Un père, que des ans arrête la langueur,
Des épaules d’un fils fait ployer la vigueur.
Près d’un époux guerrier, l’épouse sans alarmes
Réjouit ses regards aux éclairs de ses armes :
Porté sur un chameau leur jeune enfant sourit,
Ou dort, bercé par elle, au sein qui le nourrit.
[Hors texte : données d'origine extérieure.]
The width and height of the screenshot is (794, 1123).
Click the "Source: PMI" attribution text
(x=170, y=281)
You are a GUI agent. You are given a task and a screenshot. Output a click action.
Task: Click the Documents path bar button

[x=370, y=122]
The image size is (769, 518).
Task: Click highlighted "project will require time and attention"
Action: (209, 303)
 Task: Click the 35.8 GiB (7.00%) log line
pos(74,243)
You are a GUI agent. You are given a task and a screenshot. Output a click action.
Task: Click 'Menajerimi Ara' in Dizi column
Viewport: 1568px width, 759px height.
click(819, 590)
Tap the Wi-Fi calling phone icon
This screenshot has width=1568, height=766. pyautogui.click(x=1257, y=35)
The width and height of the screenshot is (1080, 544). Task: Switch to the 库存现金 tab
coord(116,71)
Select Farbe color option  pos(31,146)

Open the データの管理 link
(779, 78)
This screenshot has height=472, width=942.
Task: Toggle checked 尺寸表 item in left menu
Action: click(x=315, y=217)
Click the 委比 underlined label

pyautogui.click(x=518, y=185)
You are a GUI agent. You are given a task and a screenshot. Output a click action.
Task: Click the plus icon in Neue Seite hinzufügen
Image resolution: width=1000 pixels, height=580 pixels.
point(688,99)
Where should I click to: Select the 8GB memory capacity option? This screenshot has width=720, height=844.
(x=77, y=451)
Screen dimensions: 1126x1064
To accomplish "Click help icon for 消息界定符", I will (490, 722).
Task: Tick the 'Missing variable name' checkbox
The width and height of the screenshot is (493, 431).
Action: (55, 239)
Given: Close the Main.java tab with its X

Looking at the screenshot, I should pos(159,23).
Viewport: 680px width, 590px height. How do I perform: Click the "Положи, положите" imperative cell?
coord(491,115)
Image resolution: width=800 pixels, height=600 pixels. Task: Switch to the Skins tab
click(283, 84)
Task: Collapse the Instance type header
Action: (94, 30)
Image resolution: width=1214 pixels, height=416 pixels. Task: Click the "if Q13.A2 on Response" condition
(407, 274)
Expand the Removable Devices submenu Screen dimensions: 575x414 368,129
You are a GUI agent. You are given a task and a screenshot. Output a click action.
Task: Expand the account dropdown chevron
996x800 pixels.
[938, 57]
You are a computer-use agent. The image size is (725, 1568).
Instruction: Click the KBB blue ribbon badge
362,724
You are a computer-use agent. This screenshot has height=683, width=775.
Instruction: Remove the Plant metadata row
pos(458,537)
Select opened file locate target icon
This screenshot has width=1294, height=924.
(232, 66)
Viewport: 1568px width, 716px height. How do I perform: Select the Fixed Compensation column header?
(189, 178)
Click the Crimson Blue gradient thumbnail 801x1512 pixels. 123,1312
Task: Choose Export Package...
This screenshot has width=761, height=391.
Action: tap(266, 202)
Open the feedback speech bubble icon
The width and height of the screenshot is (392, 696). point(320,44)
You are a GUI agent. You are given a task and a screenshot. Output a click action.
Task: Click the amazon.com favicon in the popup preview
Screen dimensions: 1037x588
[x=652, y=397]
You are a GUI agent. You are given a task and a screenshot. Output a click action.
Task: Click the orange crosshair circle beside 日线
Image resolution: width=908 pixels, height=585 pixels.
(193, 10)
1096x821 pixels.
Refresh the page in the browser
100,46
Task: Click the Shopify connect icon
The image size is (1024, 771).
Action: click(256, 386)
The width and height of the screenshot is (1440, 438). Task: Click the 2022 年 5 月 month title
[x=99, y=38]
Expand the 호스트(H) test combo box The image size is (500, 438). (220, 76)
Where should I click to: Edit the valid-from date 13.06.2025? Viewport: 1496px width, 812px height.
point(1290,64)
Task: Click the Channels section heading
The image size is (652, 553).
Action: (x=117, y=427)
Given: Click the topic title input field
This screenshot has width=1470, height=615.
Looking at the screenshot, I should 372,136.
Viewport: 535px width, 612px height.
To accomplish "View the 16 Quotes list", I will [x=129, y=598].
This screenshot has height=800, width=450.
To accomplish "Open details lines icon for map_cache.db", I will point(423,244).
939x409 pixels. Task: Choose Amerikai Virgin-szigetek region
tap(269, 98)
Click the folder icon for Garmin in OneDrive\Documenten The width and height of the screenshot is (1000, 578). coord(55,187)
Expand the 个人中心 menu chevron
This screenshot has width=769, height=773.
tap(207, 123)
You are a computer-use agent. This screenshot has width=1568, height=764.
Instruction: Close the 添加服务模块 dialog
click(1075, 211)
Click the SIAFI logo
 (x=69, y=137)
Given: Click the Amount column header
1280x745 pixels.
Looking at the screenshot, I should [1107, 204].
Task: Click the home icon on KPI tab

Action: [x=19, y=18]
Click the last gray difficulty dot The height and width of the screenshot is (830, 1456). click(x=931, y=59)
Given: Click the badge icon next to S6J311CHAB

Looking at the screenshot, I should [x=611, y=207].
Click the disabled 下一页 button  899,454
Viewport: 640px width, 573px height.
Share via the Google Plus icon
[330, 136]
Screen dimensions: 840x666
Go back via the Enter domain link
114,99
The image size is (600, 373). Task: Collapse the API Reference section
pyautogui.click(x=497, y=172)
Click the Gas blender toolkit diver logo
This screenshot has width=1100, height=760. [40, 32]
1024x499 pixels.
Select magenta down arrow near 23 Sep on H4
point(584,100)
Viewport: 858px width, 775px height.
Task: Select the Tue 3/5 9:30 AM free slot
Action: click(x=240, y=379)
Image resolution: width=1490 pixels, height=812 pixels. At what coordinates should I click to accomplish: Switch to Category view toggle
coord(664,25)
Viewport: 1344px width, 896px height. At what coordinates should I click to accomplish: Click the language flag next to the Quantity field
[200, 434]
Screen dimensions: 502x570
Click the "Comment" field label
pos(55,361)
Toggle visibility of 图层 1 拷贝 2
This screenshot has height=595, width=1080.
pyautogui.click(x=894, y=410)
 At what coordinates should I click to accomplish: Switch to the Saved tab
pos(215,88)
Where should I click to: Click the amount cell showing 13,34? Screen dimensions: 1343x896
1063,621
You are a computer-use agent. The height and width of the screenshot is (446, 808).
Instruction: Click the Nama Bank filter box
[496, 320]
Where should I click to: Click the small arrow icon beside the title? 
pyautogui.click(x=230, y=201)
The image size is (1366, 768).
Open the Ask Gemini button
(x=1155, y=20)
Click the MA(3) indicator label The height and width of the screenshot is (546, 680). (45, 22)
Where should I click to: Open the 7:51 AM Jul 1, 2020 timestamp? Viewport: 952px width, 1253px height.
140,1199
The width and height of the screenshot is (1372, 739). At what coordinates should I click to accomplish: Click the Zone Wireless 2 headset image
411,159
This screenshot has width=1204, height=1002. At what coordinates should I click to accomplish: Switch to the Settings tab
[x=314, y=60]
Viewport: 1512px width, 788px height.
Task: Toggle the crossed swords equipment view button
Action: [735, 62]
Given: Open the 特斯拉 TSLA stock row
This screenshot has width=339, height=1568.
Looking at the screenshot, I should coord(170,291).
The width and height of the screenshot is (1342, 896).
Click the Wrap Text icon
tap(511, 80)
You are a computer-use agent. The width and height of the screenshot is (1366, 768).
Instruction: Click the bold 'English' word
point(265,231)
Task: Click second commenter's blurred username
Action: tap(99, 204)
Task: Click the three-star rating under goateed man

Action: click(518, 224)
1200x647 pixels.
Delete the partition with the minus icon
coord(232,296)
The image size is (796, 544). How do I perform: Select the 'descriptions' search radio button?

Ma voix attire alors dans les plaines poudreuses
Nos troupeaux mugissants et nos tentes nombreuses ;
Et, d’un joug ennemi courageux déserteur,
Tout Israël en moi suit un libérateur.
J’emporte sur mes pas ta dépouille embaumée,
O vertueux Joseph ! et traînant mon armée,
En des sables profonds, mouvants, inhabités,
Dieu nous parle, nous guide, et veille à nos côtés
Tour à tour il nous prête ou les clartés ou l’ombre
D’une colonne errante, ou lumineuse ou sombre ;
Et dans le jour brûlant, et dans l’humide nuit,
Son nuage nous couvre et son feu nous conduit.

 

Voilà par quels secours, brisant sa servitude,
Jacob vint de Sina peupler la solitude.